**Passage shown**
——————
There are several ways of looking at a story collection as wide-ranging and variable as Grand Union, Zadie Smith's first book of short fiction.
You could say it shows off her range — realist, dystopian, post-apocalyptic, quasi sci-fi, political and social satire, historical — and in doing so, provides something for everyone.
You could say it sheds light on her longform work — novels that include White Teeth, NW, and Swing Time — and that it animates ideas she explores in her essays, most recently collected in Feel Free.
Or you could say it feels like an uneven grab bag of picked-up pieces and experiments — some of which, from an unknown or less-celebrated writer, might have stayed in a drawer.
What you couldn't say — what I can't say — is that it's the sort of carefully curated or tightly integrated sequence of stories that holds you rapt throughout.
Of the 19 selections, 11 are previously unpublished, and the rest have appeared in The New Yorker and elsewhere. To be sure, recurring themes do emerge. Politics crops up in big and small ways. There are oblique commentaries like "The thing about undergarments is they can only do so much with the cards they've been dealt ... Like Obama," and overheard bits of dialogue like "They're still behind him. He makes them feel good. They want him to just go ahead and shoot somebody on Fifth Avenue like he promised." Taking a different tack, "The Canker" is a political parable about a man called the Usurper, "although he had been chosen, however misguidedly, by the people."
——————
**Recorded data**
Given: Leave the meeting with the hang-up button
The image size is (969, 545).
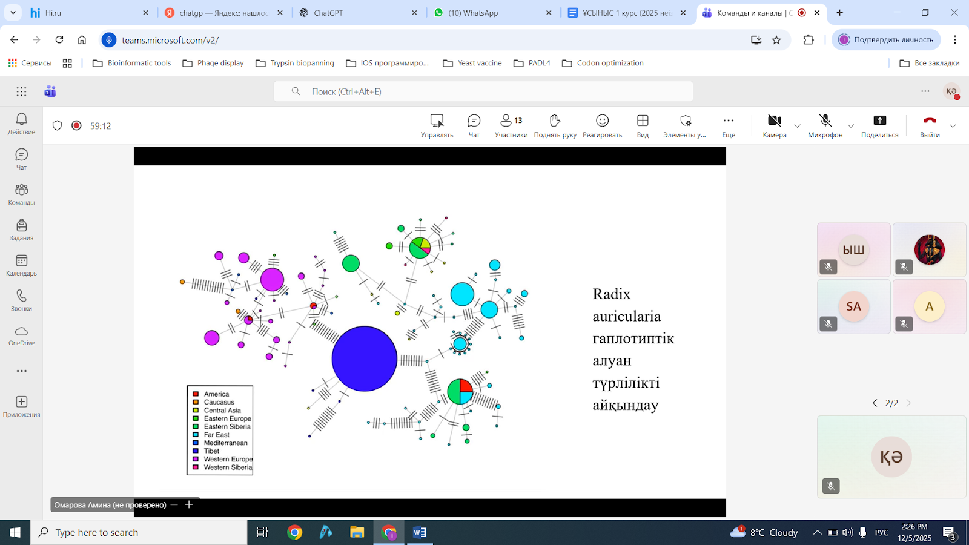Looking at the screenshot, I should [x=930, y=125].
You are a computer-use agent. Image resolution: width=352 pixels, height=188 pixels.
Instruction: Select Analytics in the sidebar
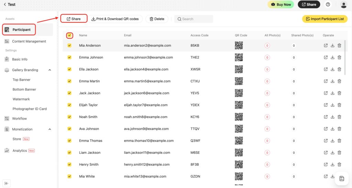coord(20,151)
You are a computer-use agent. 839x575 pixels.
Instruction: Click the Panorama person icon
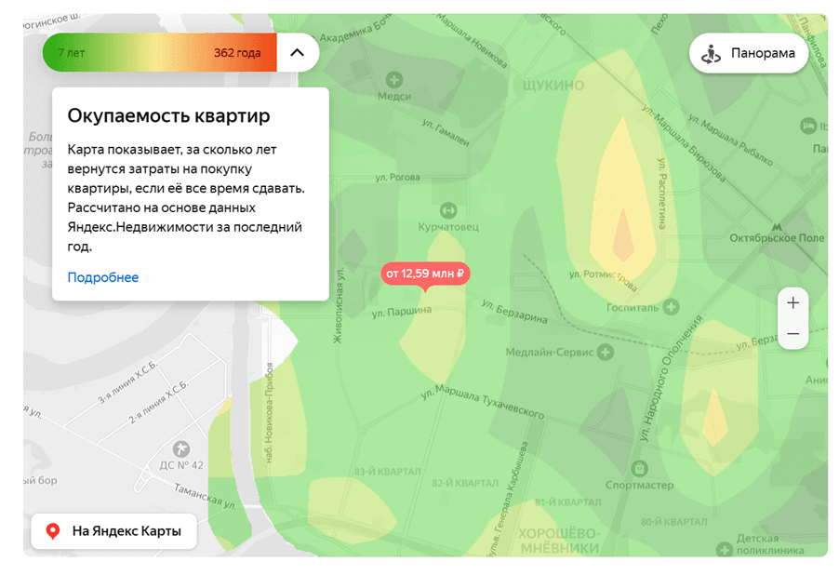tap(712, 53)
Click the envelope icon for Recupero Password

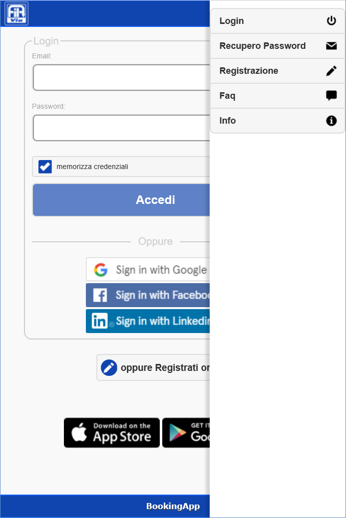coord(332,46)
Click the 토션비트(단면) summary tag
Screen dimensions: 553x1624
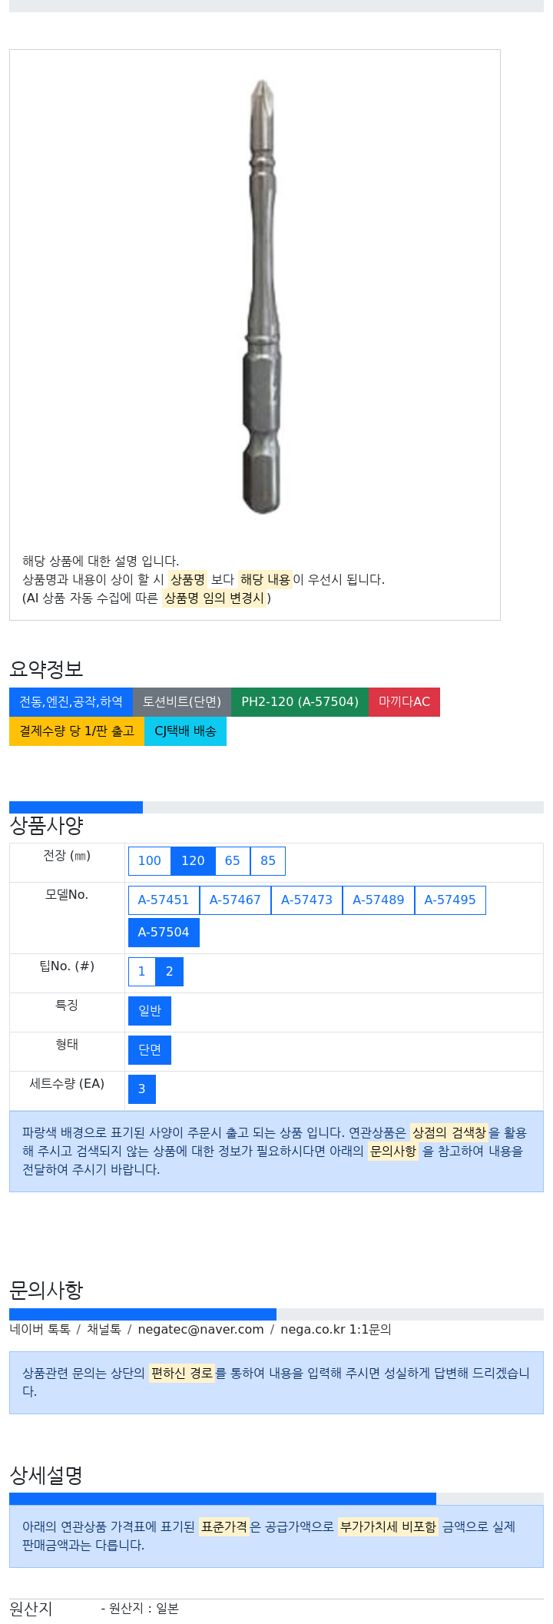182,701
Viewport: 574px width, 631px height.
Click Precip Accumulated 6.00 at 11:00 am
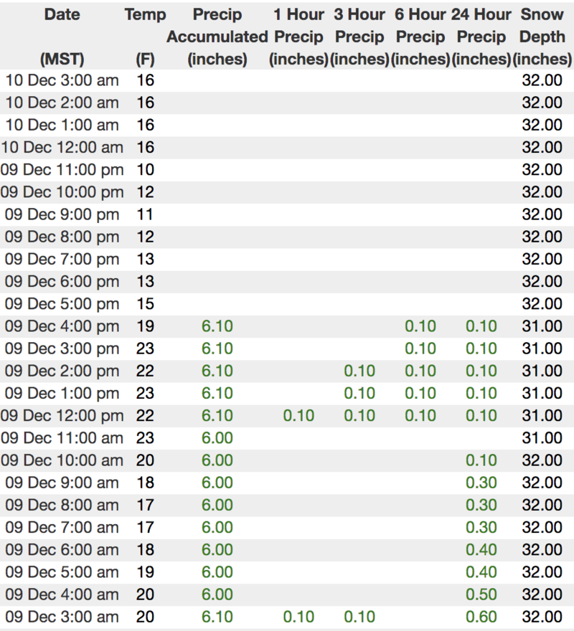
——————
**Work to complete**
1 – Decide whether each statement agrees with the Grand Union review. Answer yes or no for each and quote the deciding words of the review.
(a) Grand Union is Zadie Smith's first book of short fiction.
(b) Most of the 19 selections had already appeared in The New Yorker and elsewhere.
(c) In "The Canker," the Usurper had been chosen by the people.
2 – Pick up the Grand Union review after its last sentence and carry it forward.

**Results for each task**
1 –
(a) Yes: "Zadie Smith's first book of short fiction."
(b) No: "Of the 19 selections, 11 are previously unpublished"
(c) Yes: "although he had been chosen, however misguidedly, by the people."

2 –
The Kavanaugh hearings get the Smith treatment in "Downtown." The narrator, a New York artist in a funk, watches the hearings with her Jamaican aunts, whose four-day visit "turned out to be the exact length of the investigation." "See that?" they comment. "That's the face a baby makes when you try and take his rattle away. We've had many many babies so we're familiar." After the aunts fly home, the narrator heads to a beer-soaked celebration of the reopening of a favorite restaurant, a popular artists' and writers' hangout where the revelers tell their waiters, "Sometimes I drank too much. Sometimes others did. I liked beer. I still like beer."
A rueful awareness of aging — or at least, of being no longer young — provides another subtle through-line. In "Sentimental Education," written in a close third person, a married mother in her 40s named Monica looks back on a period of sexual experimentation, including a failed college romance. Smith writes, "Back then, she unnerved men," a realization which leads her character to ask, "Can you have a surplus of self?" Monica recalls with wonder a 12-hour period in which she slept with three people — "The things we put young bodies through!" — but then, in a lovely passage, notes "a faint future echo of this extremity: breastfeeding one child, then a few hours later, lying next to another till it slept; then waking in a third room — all of this within one night—and pressing backwards into the beloved, to nullify his flesh in hers, and vice versa."
"Miss Adele Amidst the Corsets," first published in the Paris Review, shows off Smith's terrific ear. When an aging drag queen heads to a Lower East Side corset shop that's a remnant of another era in a rapidly gentrifying New York, her shopping expedition turns into an uncomfortable, escalating confrontation about prejudices. Miss Adele insists she's "done with all forms of drama — politics included. That's what she liked about gentrification, in fact: gets rid of all the drama." But she's also adamant that she "had a right to her opinions. Thirty years in a city give you the right."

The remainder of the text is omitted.